**STUDY MATERIAL:**
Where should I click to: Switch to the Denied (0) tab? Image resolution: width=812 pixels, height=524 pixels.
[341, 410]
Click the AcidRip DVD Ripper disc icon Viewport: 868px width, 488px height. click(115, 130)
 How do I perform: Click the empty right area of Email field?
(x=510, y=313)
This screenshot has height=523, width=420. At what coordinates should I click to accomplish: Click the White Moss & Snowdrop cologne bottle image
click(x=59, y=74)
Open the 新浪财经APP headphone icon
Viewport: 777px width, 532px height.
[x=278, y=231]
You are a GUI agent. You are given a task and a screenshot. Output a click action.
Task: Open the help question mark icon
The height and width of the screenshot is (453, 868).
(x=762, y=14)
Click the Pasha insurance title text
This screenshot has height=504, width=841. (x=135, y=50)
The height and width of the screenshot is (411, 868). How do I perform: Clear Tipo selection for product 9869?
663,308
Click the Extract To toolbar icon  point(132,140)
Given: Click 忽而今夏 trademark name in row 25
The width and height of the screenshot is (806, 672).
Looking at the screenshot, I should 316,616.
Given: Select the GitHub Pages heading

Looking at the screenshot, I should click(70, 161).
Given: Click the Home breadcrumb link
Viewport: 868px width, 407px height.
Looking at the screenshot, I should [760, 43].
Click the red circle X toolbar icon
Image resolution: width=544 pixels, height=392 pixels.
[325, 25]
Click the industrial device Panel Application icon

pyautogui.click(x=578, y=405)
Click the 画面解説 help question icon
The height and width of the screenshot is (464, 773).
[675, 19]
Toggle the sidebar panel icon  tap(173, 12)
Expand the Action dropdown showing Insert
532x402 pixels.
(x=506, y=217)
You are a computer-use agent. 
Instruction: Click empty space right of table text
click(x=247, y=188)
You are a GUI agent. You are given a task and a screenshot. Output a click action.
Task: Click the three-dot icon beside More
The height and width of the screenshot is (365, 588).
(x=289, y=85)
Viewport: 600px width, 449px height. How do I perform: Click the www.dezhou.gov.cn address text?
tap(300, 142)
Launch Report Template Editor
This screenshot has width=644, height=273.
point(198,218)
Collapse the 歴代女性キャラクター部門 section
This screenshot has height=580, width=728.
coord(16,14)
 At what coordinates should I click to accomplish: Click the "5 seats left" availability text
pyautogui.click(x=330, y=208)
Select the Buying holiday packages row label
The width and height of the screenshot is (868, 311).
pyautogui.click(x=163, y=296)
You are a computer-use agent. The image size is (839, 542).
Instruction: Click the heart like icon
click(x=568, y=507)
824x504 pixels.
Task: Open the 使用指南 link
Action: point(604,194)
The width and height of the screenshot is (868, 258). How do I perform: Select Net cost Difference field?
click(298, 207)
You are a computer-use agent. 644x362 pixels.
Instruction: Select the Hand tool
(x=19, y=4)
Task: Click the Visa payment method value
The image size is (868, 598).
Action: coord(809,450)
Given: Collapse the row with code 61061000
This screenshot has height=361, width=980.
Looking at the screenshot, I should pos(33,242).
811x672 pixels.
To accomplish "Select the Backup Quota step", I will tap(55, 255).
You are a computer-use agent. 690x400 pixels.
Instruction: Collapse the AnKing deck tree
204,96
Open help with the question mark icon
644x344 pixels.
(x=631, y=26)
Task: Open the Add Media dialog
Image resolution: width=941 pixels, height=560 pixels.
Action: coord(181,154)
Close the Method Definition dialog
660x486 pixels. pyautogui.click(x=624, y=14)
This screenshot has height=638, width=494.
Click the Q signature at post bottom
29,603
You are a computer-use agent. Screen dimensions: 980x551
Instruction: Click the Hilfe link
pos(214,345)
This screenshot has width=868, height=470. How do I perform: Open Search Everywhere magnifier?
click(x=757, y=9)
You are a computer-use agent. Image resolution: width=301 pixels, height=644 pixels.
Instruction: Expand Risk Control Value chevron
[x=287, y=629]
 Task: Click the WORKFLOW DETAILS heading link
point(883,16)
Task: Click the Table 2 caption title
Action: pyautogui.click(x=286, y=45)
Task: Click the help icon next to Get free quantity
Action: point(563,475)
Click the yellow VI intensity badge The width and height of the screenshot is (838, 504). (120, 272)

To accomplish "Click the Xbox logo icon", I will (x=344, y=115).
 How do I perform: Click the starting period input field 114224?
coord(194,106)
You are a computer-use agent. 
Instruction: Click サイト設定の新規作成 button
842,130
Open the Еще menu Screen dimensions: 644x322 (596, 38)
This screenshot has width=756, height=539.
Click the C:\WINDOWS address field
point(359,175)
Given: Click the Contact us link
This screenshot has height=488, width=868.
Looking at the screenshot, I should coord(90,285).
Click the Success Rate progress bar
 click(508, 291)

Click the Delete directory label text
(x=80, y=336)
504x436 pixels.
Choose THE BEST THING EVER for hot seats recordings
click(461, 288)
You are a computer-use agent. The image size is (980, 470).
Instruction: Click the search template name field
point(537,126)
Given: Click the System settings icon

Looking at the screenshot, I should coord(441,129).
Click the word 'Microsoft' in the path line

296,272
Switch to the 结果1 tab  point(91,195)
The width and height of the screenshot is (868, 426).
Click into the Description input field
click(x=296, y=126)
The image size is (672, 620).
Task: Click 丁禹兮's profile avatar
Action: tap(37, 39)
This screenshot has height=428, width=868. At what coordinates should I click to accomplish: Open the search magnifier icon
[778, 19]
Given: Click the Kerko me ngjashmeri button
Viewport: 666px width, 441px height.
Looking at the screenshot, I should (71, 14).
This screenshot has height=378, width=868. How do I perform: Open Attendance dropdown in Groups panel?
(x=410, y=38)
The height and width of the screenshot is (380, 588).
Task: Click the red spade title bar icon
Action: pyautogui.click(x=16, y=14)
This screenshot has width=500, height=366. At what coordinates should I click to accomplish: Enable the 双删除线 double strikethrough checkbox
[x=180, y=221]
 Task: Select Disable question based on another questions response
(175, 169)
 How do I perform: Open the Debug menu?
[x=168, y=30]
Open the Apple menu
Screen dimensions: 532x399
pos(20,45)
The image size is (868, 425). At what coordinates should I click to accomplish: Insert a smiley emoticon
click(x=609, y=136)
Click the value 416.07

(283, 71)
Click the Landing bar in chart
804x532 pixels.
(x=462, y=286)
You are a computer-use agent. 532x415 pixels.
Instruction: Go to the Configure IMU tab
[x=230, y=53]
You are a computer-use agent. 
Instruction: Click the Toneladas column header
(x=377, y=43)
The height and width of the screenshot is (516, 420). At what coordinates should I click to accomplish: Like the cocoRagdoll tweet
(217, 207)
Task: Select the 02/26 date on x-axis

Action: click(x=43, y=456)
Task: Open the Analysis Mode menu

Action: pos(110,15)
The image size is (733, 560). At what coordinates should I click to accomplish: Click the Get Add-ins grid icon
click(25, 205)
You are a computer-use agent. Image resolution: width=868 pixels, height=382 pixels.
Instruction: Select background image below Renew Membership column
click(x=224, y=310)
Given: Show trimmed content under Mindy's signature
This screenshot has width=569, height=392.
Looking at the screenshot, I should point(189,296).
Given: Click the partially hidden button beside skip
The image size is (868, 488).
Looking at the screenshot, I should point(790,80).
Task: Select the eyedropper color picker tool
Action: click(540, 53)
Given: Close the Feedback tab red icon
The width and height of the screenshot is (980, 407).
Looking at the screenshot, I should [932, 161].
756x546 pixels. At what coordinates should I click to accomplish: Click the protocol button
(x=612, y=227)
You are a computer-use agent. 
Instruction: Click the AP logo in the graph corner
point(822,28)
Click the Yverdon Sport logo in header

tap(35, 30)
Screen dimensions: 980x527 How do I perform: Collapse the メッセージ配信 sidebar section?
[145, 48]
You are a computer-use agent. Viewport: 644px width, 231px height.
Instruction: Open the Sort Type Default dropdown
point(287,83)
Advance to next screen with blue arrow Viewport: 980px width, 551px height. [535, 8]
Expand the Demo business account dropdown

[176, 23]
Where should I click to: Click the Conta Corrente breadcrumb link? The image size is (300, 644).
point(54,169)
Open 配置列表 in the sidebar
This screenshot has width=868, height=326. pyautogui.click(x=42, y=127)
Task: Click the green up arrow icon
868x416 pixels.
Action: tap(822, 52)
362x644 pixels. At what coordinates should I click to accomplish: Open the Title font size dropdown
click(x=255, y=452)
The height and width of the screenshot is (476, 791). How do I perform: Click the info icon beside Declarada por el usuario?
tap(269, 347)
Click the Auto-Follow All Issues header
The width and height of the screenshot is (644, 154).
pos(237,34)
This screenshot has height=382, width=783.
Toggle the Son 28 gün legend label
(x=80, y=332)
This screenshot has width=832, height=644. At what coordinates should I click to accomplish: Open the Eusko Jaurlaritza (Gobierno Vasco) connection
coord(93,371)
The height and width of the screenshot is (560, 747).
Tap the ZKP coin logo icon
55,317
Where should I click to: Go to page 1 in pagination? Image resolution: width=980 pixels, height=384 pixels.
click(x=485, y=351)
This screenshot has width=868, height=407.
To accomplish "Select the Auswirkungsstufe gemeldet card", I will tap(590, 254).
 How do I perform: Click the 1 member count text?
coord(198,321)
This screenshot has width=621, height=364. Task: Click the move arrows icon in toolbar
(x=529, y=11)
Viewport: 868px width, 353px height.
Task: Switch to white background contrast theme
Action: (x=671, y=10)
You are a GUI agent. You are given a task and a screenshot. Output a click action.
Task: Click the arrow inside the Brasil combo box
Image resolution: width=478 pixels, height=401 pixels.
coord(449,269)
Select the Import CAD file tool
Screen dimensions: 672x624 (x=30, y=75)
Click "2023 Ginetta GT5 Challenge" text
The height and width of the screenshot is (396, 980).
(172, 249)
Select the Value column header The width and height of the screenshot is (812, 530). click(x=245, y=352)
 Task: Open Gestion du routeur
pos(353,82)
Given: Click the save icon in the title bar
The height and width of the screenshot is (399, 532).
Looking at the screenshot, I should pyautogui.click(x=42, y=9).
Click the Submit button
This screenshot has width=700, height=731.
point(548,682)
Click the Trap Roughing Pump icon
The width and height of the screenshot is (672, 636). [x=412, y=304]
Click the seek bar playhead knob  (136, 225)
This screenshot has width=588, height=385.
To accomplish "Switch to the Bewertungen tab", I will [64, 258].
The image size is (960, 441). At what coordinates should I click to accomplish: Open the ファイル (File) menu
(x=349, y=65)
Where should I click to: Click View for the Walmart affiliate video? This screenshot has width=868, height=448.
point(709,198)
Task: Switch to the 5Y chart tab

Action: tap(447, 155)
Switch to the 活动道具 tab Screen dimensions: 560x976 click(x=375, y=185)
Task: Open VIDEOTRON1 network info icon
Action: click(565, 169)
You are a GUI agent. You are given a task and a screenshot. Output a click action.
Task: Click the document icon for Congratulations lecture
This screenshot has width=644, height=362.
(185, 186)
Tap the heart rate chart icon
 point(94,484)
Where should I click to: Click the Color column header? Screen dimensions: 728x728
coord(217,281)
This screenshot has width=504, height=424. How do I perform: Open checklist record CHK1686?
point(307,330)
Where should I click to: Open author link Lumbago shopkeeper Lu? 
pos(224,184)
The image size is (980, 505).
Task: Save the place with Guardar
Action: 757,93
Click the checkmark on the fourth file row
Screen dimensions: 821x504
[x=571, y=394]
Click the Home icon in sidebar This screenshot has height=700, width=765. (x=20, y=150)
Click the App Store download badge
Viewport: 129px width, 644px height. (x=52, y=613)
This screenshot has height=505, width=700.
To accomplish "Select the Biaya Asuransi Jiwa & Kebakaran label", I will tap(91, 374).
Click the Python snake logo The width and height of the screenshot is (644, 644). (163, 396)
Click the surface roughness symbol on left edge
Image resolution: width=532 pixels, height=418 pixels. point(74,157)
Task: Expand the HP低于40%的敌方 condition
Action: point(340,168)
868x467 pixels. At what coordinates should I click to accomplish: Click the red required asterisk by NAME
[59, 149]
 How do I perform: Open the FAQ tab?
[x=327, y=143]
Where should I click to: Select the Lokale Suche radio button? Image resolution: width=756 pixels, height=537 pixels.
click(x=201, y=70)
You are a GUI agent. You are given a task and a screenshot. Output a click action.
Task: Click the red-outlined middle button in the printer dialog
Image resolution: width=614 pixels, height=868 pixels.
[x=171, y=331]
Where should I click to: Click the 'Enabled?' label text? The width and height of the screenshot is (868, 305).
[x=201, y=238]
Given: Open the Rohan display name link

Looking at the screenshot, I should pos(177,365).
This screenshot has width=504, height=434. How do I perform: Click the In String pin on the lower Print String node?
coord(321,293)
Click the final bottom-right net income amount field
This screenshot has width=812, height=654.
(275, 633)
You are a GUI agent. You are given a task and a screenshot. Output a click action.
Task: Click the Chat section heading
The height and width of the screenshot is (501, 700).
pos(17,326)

**GOAL OF THE EXERCISE:**
Please restate only the opening stretch of the records above: every line from the first through the one containing "Task: Click the three-dot icon beside More", exactly as written.

**SOLUTION TO THIS TASK:**
Where should I click to: Switch to the Denied (0) tab? Image resolution: width=812 pixels, height=524 pixels.
[341, 410]
Click the AcidRip DVD Ripper disc icon Viewport: 868px width, 488px height. click(115, 130)
 How do I perform: Click the empty right area of Email field?
(x=510, y=313)
This screenshot has height=523, width=420. At what coordinates should I click to accomplish: Click the White Moss & Snowdrop cologne bottle image
click(x=59, y=74)
Open the 新浪财经APP headphone icon
Viewport: 777px width, 532px height.
[x=278, y=231]
You are a GUI agent. You are given a task and a screenshot. Output a click action.
Task: Open the help question mark icon
The height and width of the screenshot is (453, 868).
(x=762, y=14)
Click the Pasha insurance title text
This screenshot has height=504, width=841. (x=135, y=50)
The height and width of the screenshot is (411, 868). How do I perform: Clear Tipo selection for product 9869?
663,308
Click the Extract To toolbar icon  point(132,140)
Given: Click 忽而今夏 trademark name in row 25
The width and height of the screenshot is (806, 672).
Looking at the screenshot, I should 316,616.
Given: Select the GitHub Pages heading

Looking at the screenshot, I should click(70, 161).
Given: Click the Home breadcrumb link
Viewport: 868px width, 407px height.
Looking at the screenshot, I should [760, 43].
Click the red circle X toolbar icon
Image resolution: width=544 pixels, height=392 pixels.
[325, 25]
Click the industrial device Panel Application icon

pyautogui.click(x=578, y=405)
Click the 画面解説 help question icon
The height and width of the screenshot is (464, 773).
[675, 19]
Toggle the sidebar panel icon  tap(173, 12)
Expand the Action dropdown showing Insert
532x402 pixels.
(x=506, y=217)
You are a computer-use agent. 
Instruction: Click empty space right of table text
click(x=247, y=188)
You are a GUI agent. You are given a task and a screenshot. Output a click action.
Task: Click the three-dot icon beside More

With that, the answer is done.